• Excerpted passage:
========

Toward the end of his first semester is when he said he started believing God had a plan for him. 
“I was $1,500 short of paying that semester’s tuition bill and I could not register for the following semester’s classes until the current semester was paid in full,” Butler said. “I did not know how I was going to come up with the $1,500, and I remember thinking at the time, ‘I gave it everything I got; maybe it is not meant to be.’ Then, right before the deadline to pay my tuition, I found out the Navy underpaid my per diem and allowances while I was deployed. This reimbursement helped pay my tuition and allowed me to enroll in classes for the following semester.”
A month later, due to his high grades, he was awarded an AFROTC scholarship that began his sophomore year.
Butler continued to do whatever it took to get through and graduate. While his classmates were out enjoying themselves after finishing a big test or project, he would routinely be at the library until 2 a.m. studying for the next test.
His hard work paid off.  He graduated in the top 20 percent of his class with a bachelor’s degree in electrical engineering. 
“The night before my graduation and commissioning, I did not sleep… not even for a minute. I was so overcome with emotion and joy, reflecting on the obstacles and mountains I climbed,” Butler said. “My commissioning ceremony was very emotional. Everyone in the room had tears in their eyes as I detailed my struggles and expressed my deepest appreciation for everyone’s love and support in helping me overcome these struggles. My mother, along with my grandparents, pinned on my rank. I was hesitant to have my mother involved, but I knew if I was going to be an effective leader I needed to have compassion and forgiveness.”

========

• Data section:
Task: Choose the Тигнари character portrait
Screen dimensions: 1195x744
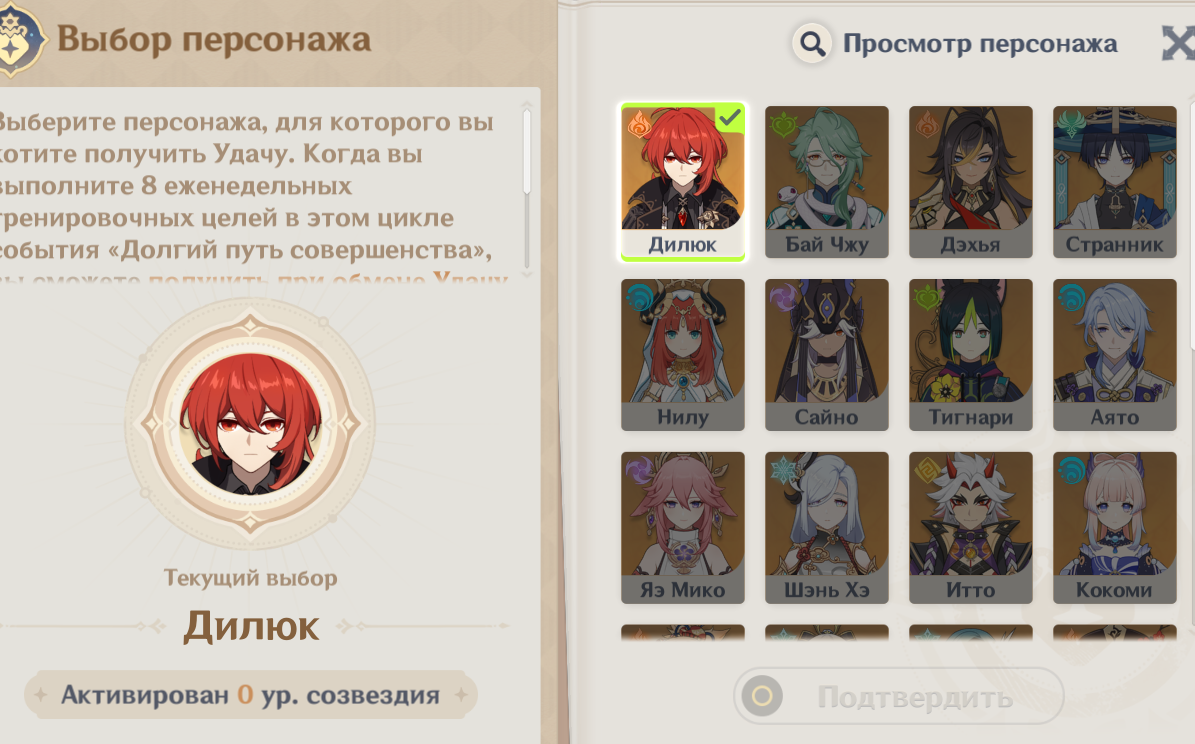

========

• Exercise aim: Continue the profile of Butler's path through college to his commissioning, starting after its final sentence.

• Task response:
As Butler continued into his Air Force career, he made a point to inspire high-risk youth by sharing his experiences through various local and military base programs.
At his last duty station, Butler tutored students in science, technology, engineering and mathematics at one of the most underperforming and impoverished elementary schools in Florida.
As a result of his hard work and dedication to the students, Butler was selected by the school’s vice principal to mentor 12 of the most troubled and underperforming youth. He tutored them through STEM-related team building activities and helped them overcome their behavioral problems and lack of interest in academics.
“These kids did not get the attention they needed at home, so they could not focus on learning. I knew that I had to make learning fun for them by creating problem-solving activities that also enabled them to build interpersonal relationships and self-esteem,” Butler said. “Everyone has obstacles and challenges to overcome, some more than others. You can let these experiences make or break you. To be able to overcome the obstacles that I had to overcome, I had to be committed every single day to give my very best in everything I did. Once I had built enough sweat equity, it rewired my DNA. I cannot quit or give less than my best, even if I wanted to. I have too much sweat equity invested.”
Butler was recognized by the Arthur S. Flemming Award Commission June 4, 2018, in Washington, D.C.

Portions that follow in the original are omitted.